Wednesday, November 02, 2005

Even though "Machine Gun Sammy" would be the coolest nickname for a Supreme Court justice since "Wizzer" White, the truth must be told.

Vincent Carroll of the Rocky Mountain News sets the record straight on Alito and machine guns. (Thanks to RealClearPolitics for the heads up.)


" 'Machine Gun Sammy,' a perfect Halloween pick," is how the Brady Campaign headlined President Bush's latest Supreme Court nominee. But what the Brady activists failed to acknowledge is that Alito's dissent in the 1996 case United States v. Rybar had nothing to do with a desire to legalize machine guns and everything to do with the judge's determination to follow a Supreme Court precedent from the previous year.

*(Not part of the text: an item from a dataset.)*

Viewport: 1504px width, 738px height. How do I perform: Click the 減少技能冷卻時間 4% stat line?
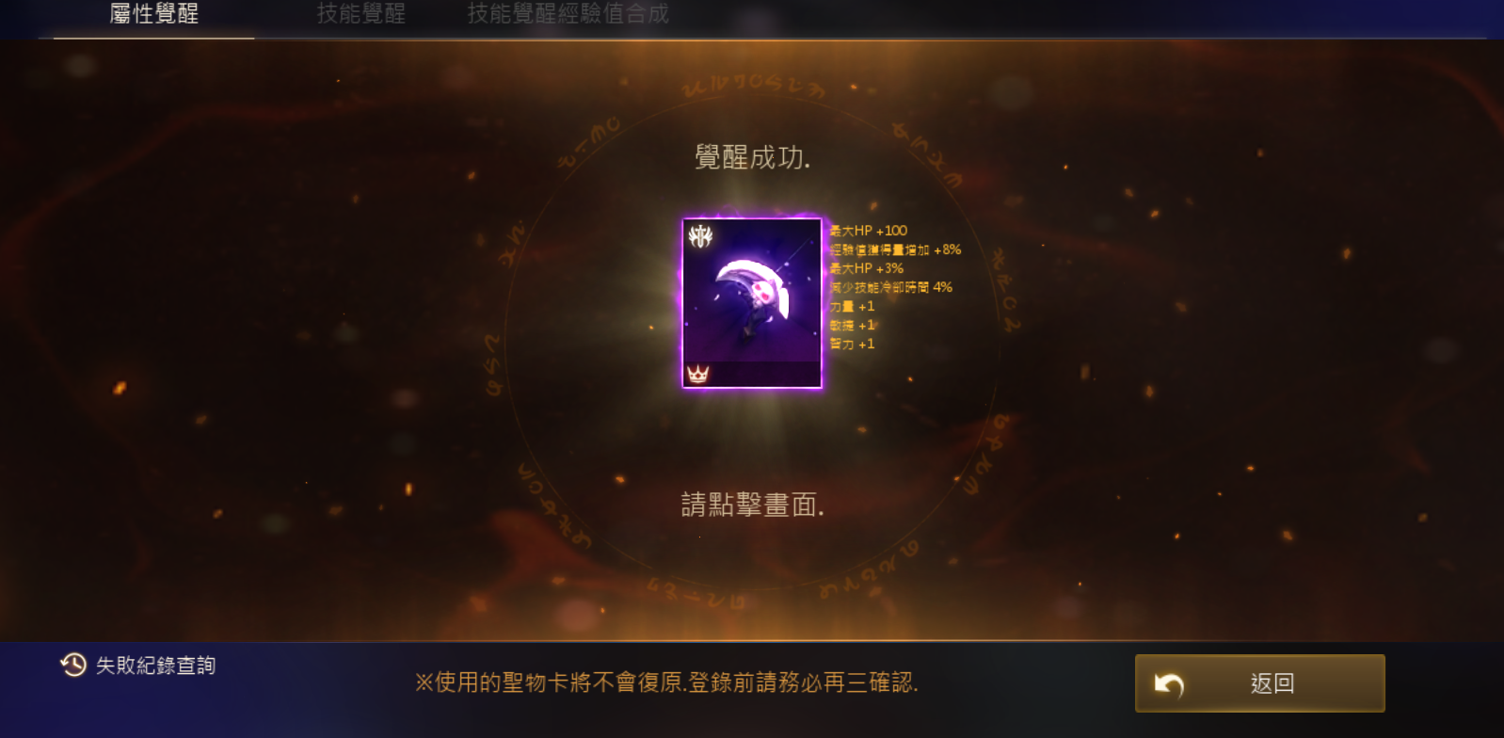(890, 287)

In that earlier case, United States v. Lopez, the court overturned a federal law banning possession of guns within 1,000 feet of any school because the statute was an intrusion into states' regulatory arena and utterly unrelated to interstate commerce. Congress had been steadily nationalizing local criminal codes for years, and the Supreme Court finally threw up its hands and said, "Halt!"

The Constitution doesn't give the federal government the power to regulate every activity in this land, the court said. At the very least, Congress must establish some plausible link to interstate commerce.
In his Rybar dissent that is now being mocked, Alito faithfully tried to apply Lopez to a case involving the possession of machine guns. "Was United States v. Lopez a constitutional freak?" he wrote. "Or did it signify that the Commerce Clause still imposes some meaningful limits on congressional power?"

Meanwhile, not only did Alito point out how Congress might remedy the law's fatal flaws, he also noted that the "Commerce Clause does not prevent the states from regulating machine gun possession, as all of the jurisdictions within our circuit have done."

Alito didn't favor legal machine guns. He favored abiding by the supreme law of this land.